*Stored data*
##########
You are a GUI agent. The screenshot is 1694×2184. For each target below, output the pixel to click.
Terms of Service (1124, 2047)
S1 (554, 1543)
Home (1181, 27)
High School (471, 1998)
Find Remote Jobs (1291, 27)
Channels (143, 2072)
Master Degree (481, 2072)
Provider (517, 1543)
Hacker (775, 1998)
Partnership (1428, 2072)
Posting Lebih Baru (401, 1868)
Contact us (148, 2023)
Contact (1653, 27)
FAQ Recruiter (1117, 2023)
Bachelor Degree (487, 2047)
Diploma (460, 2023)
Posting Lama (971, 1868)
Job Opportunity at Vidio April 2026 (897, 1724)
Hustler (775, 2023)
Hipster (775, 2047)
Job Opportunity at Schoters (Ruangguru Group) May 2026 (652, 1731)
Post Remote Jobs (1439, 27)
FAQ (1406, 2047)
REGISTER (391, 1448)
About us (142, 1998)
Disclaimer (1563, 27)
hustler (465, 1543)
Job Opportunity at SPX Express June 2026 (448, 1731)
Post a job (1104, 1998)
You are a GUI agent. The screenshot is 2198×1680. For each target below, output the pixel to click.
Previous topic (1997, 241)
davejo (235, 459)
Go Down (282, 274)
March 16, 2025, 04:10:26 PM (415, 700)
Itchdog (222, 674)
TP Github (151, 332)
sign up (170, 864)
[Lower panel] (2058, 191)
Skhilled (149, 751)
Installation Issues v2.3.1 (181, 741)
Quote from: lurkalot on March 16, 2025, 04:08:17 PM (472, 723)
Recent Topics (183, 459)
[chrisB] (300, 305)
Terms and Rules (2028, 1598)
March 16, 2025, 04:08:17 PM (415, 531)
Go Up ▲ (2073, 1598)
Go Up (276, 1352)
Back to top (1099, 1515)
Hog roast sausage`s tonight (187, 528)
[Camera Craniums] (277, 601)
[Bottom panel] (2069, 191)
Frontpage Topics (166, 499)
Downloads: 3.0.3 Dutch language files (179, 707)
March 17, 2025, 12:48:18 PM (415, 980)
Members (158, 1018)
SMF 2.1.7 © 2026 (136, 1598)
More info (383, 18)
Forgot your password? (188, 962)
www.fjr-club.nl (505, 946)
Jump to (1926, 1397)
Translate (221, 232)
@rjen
##########
*Problem statement*
Your task is to find every line above containing the word "target" and copy it.

*Output for this exercise*
You are a GUI agent. The screenshot is 1694×2184. For each target below, output the pixel to click.
You are a GUI agent. The screenshot is 2198×1680. For each target below, output the pixel to click.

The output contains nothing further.